4. The Deserts of Southwestern USA. On our way from Los Angeles to New Mexico, Bordeaux and I passed through the great deserts of the American Southwest. While it was in many ways a home-coming for me, I was struck for the first time what a bizarre and unusual landscape it was. I revisited some places, like Las Vegas and the Grand Canyon, but I also searched out new places I had never been to: Salton Sea, the mission at San Xavier, Sonoma, Organ Pipe National Park. I explored abandoned motels, drove through thunder storms, and slept under the gaze of kitt fox and kangaroo rats. From the neon wasteland of Las Vegas, to the austere grace of Spanish mission cathedrals, to wonderland cactus gardens, I came to see how the desert Southwest is undoubtedly one of the most exotic landscapes in the world.

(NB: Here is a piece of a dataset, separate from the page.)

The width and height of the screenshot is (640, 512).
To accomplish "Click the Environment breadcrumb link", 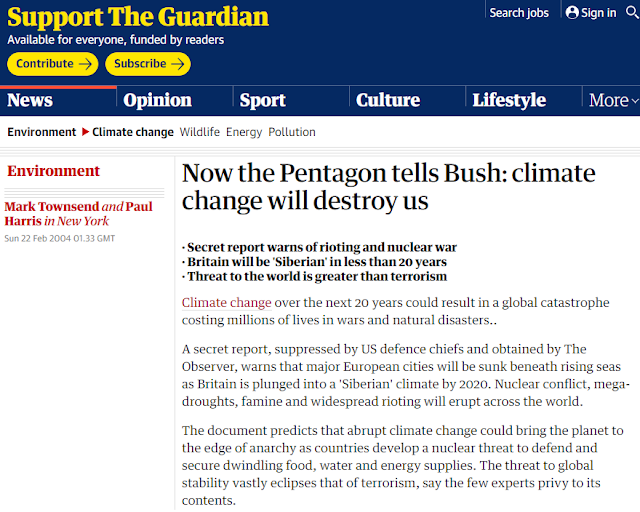I will [42, 132].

3. The Mekong River. The exotic pleasures of Southeast Asia are given form in the meandering brown river called the Mekong. For almost a month we followed the river, from the overgrown hills of Northern Thailand, through the Oriental splendor of Laos, into the wild, dusty landscapes of Cambodia. The river is home to such incredible places as the elegant village of Louang Phrabang, the stylishly mod capital of Vientiane, and the frontier town of Kompong Cham. It was for me a river of untamed jungles, golden temples, and painted blue shutters. And traveling for two days on a slowboat, through tall lush forest and tiny bamboo-and-thatch villages, is unquestionably an experience that will stay with me long after 2007 has passed.
2. Los Angeles. It may seem odd to make a city where I lived from 2001 to 2005 my #2 spot for 2007, but I have reason. I spent most of 2006 in Cape Town; and though I love the Cape, I thought often of LA. I remembered places I missed, thought of neighborhoods I never got to explore, and lamented the fact that I had taken no photographs of the city. I had lived in LA while going to college, but I had never really gotten to know the city, never became a local. So when I returned to the US in late December, I took it as my second chance to get to know Los Angeles. I arrived in California on New Year's Eve, ready to start 2007 in LA. I got to know the city in ways I never had, discovering the styles of midtown, the charms of Little Ethiopia, and the grungy pleasures of Echo Park. I shopped at farmer's markets, used public transport, become a local at several cafes. I came to really enjoy the way that life existed somehow between asphalt reality and a fantasy vision that Hollywood had created of itself. In 2007, Los Angeles emerged for me as a place not just where I went to college, but as a city that I really know; a city from which I draw inspiration; and a city that I now think of as a distant, beckoning home.
1. Bangkok. The number one place for 2007 was, without question, Thailand's capital city. With it's addictive flavors, hip urban culture, and lush concrete landscapes, Bangkok grabbed me in a way no other city has. I arrived in Bangkok unsure of what to expect, prepared to hate the city. I had been told for years that the best strategy when traveling in Thailand was to fly into Bangkok, and quickly get out to anywhere else. But the moment my airplane lowered below the clouds and I took in the towering sky-scrapers, piercing wats, and python-curves of the Chao Phraya river, I was entranced, and I've only grown more fascinated since.